Records supplied:
━━━━━━━━
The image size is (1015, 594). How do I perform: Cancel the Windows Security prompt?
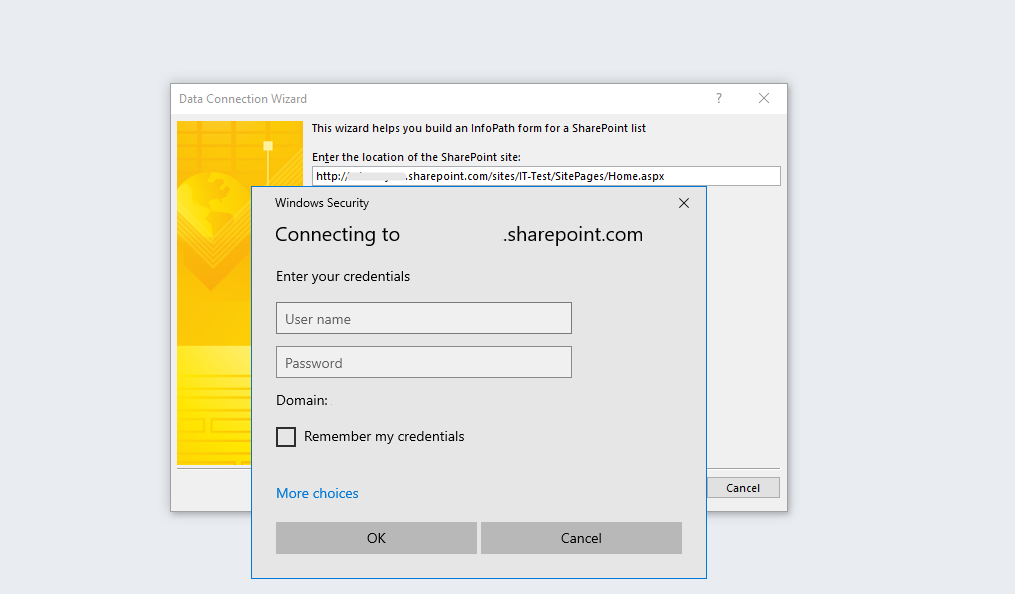tap(581, 538)
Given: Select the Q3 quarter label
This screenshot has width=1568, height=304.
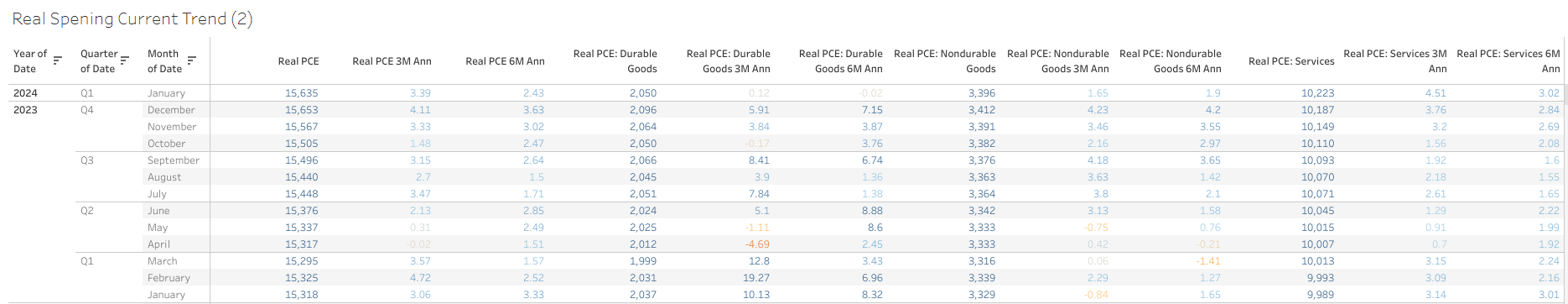Looking at the screenshot, I should point(87,160).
━━━━━━━━
Directions: Copy all of the material above with "prompt" replaced by "dialog" and every other word left as it is. Leave the pictures out.

Answer to the task:
The image size is (1015, 594). How do I perform: Cancel the Windows Security dialog?
tap(581, 538)
Given: Select the Q3 quarter label
This screenshot has width=1568, height=304.
Looking at the screenshot, I should point(87,160).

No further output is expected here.